En el proceso al que tiende la materia, no
como un impulso ni obedeciendo a una teleología exterior, se van re-produciendo
o posibilitando niveles cada vez más complejos, como algo que estaba dado ya
cual posibilidad en los primeros átomos, pero que no significa una intromisión
de un poder activo exterior como en las metafísicas dualistas. Para Zubiri,
señala Ellacuría, es posible la creación sin que ella se niegue inconsecuentemente
mediante el acto milagroso o la irrupción del otro lado del abismo. Porque
aunque hay saltos cualitativos en la realidad, no hay ruptura en ningún momento
en su seno. De hecho, Zubiri explica lo psíquico como algo engarzado en la
materia orgánica, y del mismo modo, lo espiritual, posibilitado por lo
psíquico. Esta continuidad la halló expresada por los Padres griegos frente a
la patrística latina mucho más estaticista.

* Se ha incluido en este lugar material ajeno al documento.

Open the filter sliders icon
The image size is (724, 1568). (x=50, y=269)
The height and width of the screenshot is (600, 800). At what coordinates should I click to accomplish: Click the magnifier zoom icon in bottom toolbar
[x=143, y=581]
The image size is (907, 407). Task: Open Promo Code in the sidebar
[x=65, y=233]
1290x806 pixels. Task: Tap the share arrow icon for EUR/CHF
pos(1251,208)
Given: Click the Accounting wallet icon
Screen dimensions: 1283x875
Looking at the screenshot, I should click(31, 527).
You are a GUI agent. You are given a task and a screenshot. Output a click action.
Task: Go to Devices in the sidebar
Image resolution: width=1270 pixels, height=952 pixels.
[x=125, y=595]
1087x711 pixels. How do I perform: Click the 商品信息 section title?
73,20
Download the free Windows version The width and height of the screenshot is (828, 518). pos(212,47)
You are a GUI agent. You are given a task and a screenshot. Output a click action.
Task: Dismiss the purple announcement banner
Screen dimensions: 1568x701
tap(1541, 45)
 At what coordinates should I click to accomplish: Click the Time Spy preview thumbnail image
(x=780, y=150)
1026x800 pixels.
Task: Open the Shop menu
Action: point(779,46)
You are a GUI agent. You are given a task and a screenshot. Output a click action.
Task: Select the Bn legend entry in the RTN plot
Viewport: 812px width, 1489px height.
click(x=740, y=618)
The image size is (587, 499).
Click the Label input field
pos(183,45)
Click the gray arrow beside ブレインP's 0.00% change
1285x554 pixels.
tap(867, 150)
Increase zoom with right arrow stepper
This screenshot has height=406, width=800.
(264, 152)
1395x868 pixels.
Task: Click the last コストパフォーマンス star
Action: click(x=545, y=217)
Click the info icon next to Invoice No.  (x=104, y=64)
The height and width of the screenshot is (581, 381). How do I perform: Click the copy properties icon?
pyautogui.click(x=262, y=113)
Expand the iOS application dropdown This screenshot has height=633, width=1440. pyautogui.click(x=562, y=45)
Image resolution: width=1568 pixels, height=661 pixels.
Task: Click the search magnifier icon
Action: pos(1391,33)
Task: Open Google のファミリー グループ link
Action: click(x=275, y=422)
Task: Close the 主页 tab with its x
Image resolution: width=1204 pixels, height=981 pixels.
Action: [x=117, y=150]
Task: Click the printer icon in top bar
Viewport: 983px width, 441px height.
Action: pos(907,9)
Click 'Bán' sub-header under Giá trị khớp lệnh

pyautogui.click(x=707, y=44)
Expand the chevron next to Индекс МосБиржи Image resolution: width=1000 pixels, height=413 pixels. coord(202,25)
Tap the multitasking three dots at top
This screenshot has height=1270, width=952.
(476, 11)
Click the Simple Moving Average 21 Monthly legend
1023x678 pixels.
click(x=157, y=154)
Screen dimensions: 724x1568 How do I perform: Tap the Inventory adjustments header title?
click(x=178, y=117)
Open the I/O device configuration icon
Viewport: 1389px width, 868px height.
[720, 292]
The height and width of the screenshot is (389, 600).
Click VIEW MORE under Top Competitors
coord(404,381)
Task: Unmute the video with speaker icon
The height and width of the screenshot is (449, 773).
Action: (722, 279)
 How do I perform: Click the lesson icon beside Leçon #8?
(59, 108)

Creo que todo esto ofrece una base para
seguir entendiendo al hombre como persona y a la educación como proceso humano
y humanizador sin el fácil y peligroso recurso a causalidades eficientes
exteriores. Por ejemplo, lo axiológico sería propio de las cosas en cuanto
vertidas al hombre. No habría valores, pues, sin hombre, pero esto no quita una
cierta consistencia real a lo que llamamos bienes (la cosa en cuanto se
presenta teñida por un valor). Las cosas son buenas en la medida que hay
hombres que las valoran, como recuerda Zubiri que afirmara Protágoras. Esto no
es sino un énfasis, en el ámbito de lo axiológico, de la constituyente
relacionalidad de todas las cosas, del carácter respectivo del universo, de su
religación sin rupturas. Del mismo modo, la educación tiene carácter real en
cuanto hay personas, lo cual presupone una materia que sin determinismos
cerrados ha posibilitado realidades abiertas como la persona. Hay educación
porque hay átomos, lo que quiere decir que sin átomos no habría educación pero a
sabiendas de que lo educativo no se reduce a una configuración física de los
átomos. La propia materia, los átomos, ha florecido como realidades distintas
pero no excluyentes de lo previo, del átomo, que incluso redefinen y
reconstituyen lo anterior (como obra y se relaciona la mente con el cuerpo
humano, al modo de una trascendencia de origen y ubicación inmanente, que
revierte sobre aquello de lo que ha surgido).
Pensar la educación es pensar la
relacionalidad de la materia en cuanto materia humana. El objeto de la
filosofía de la educación es estudiar el estilo de respectividad y religación
que se da, concretamente, entre las personas. Cómo se engarzan unas con otras,
como se da esa religación en sus configuraciones concretas que siempre implican
lo social (de ahí que toda educación sea
educación social). El filósofo de la educación está interesado en la figura
(forma) de lo humano como algo ni férreamente determinado ni flotantemente
vaporoso. De un modo u otro siempre reflexiona sobre cuestiones antropológicas.
La educación sería el proceso en el que se re-produce la vinculación entre las
personas en cuanto personas. Para entender esto sin vaguedades, sublimaciones y
mascaradas hay que mirar a las filosofías materialistas.